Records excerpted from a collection

---

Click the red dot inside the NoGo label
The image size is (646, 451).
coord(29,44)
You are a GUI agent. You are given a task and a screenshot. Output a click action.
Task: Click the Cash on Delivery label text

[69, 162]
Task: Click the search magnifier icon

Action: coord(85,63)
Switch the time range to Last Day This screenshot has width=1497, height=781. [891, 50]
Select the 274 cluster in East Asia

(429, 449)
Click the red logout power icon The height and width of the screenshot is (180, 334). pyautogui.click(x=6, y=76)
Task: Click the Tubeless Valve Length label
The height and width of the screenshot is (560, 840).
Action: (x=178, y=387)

---

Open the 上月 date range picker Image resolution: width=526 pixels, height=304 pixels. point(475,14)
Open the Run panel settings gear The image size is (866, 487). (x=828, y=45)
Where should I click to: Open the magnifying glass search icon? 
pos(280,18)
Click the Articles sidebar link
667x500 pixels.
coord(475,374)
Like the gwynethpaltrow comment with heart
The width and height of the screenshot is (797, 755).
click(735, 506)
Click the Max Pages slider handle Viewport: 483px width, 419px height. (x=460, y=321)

---

> _What the task requires_: From the data above, return every line from the line that has "Open the Run" up to and including the line that has "Click the Max", exactly.

> _Result of this task_:
Open the Run panel settings gear The image size is (866, 487). (x=828, y=45)
Where should I click to: Open the magnifying glass search icon? 
pos(280,18)
Click the Articles sidebar link
667x500 pixels.
coord(475,374)
Like the gwynethpaltrow comment with heart
The width and height of the screenshot is (797, 755).
click(735, 506)
Click the Max Pages slider handle Viewport: 483px width, 419px height. (x=460, y=321)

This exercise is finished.